----- Excerpt to read
December 9, 2009 · Leave a Comment

Very early in my career, I was told there are very few new ideas out there – if you’ve thought of it, somebody else probably has as well. What’s rare is for people to actually do something with the idea. So I find it quite amusing when I see people get all upset about somebody “stealing” there idea, when “stealing” is defined as “I wrote / blogged / tweeted about this once, and person or company X has clearly stolen based on all of these things they did which I already thought of.” In some cases, admittedly, the complaint is valid – but in my opinion most are not.

I was reminded of this when I stumbled upon StickK today. I’m always fascinated by online business models where making people pay for something creates a better experience for them than offering it for free. I’ve seen these properties in dating sites, job searches, and a variety of others. Then I got to thinking about how many people have goals they want to acheive, but need an incentive to actually follow through. In turn, what if you set-up a service where people voluntarily offered to cough up some of their money if they failed to achieve a goal they set for themselves? And what if you had most of that money going to charity, so they’d actually not feel that bad about it.
----------
=== Goal 1 ===
Please reproduce the records below, starting at the line containing "Open the comment's three-dot overflow menu" and ending at the line containing "Looking at the screenshot, I should 529,178.". Leave the pictures out.
----- Material for this exercise
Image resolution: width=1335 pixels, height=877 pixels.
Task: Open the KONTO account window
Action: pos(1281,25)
----------
----- Material for this exercise
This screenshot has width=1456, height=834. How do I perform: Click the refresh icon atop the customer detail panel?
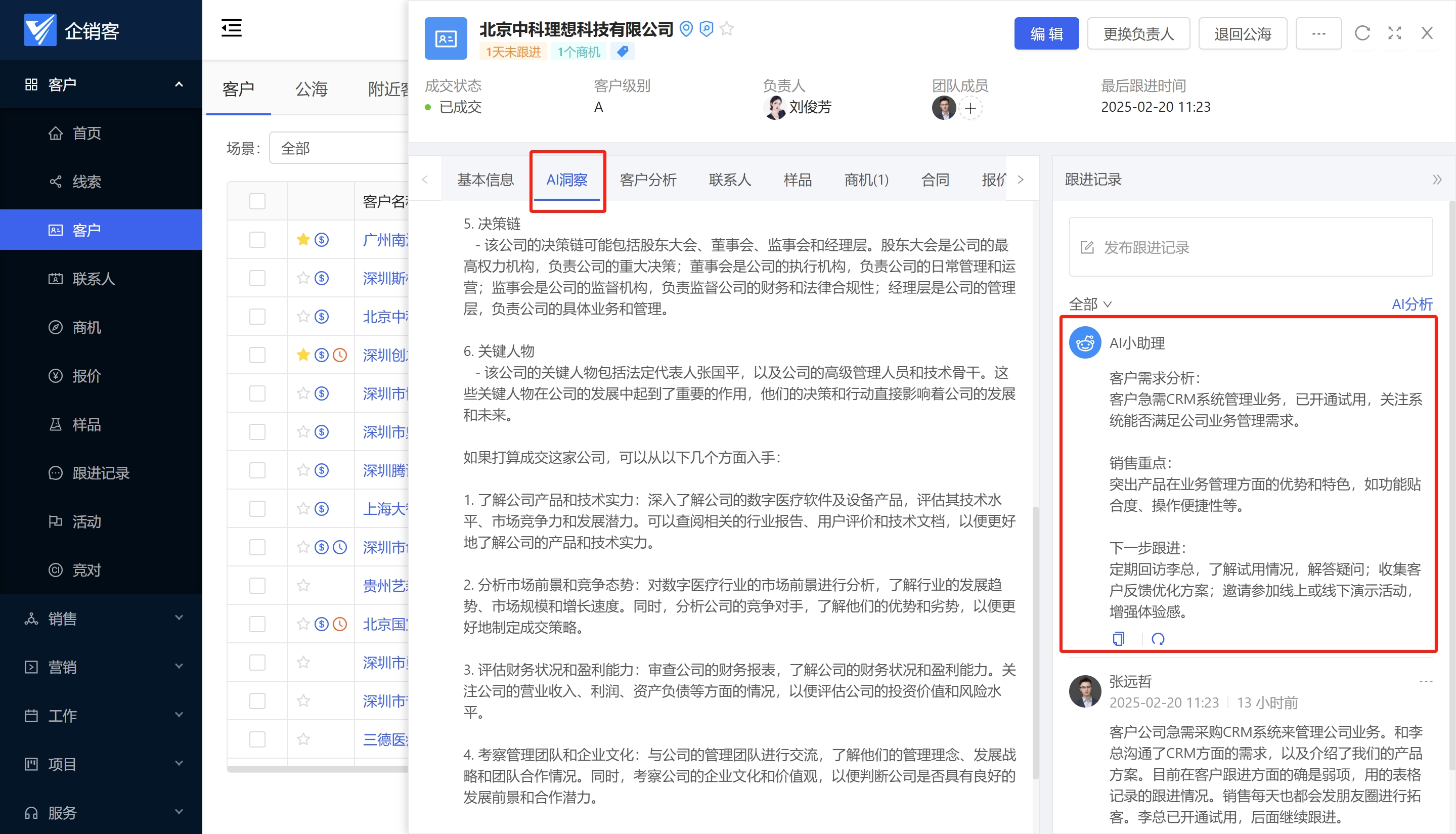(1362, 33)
----------
----- Material for this exercise
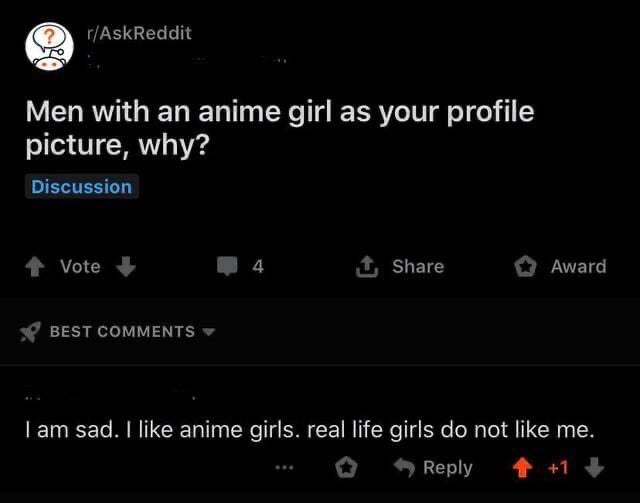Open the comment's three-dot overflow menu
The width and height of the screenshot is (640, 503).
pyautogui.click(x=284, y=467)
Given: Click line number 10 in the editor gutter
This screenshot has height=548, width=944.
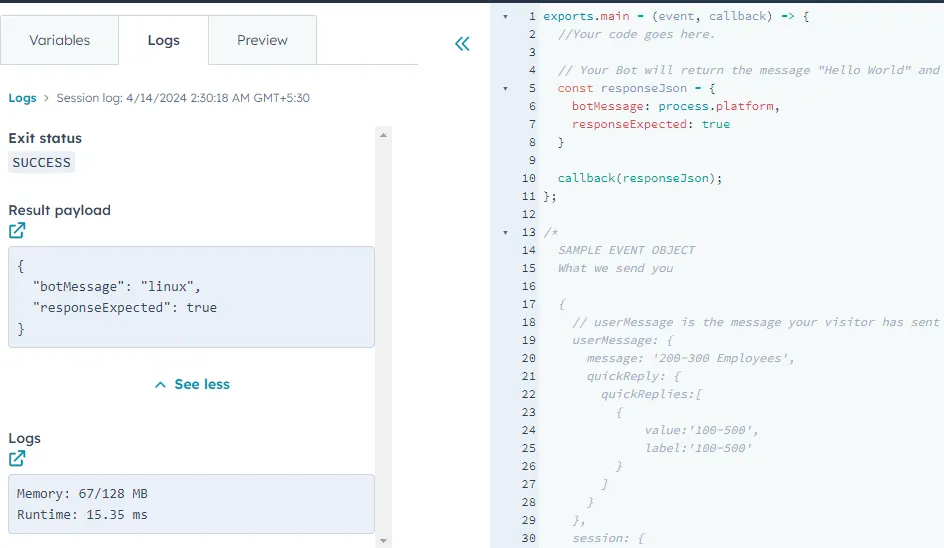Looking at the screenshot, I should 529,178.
----------
=== Goal 2 ===
Continue the post about new ideas and StickK from where it stops.

=== Output 1 ===
Open the comment's three-dot overflow menu
The width and height of the screenshot is (640, 503).
pyautogui.click(x=284, y=467)
Given: Click line number 10 in the editor gutter
This screenshot has height=548, width=944.
Looking at the screenshot, I should 529,178.

=== Output 2 ===
That seems to be exactly what StickK is. I know they didn’t steal it from me – notably because the site started before I’d ever thought of it, and I can’t remember if I ever wrote about the idea anywhere anyway. But even if I had wrote about it, and the company emerged after that, AND I could make a compelling case that my ideas drove the whole thing (again, that’s clearly not the case), I wouldn’t be upset about it anyway. I would have thought “hey, I shared my thought – good for them putting it into action.” And I’d realize that there were probably many, many other people that had thought about it before.

Of course, then when I went to the site, I realized I wouldn’t ACTUALLY pull the trigger on taking part. Anyone have any thoughts on whether this idea is a good one – and how the site is doing?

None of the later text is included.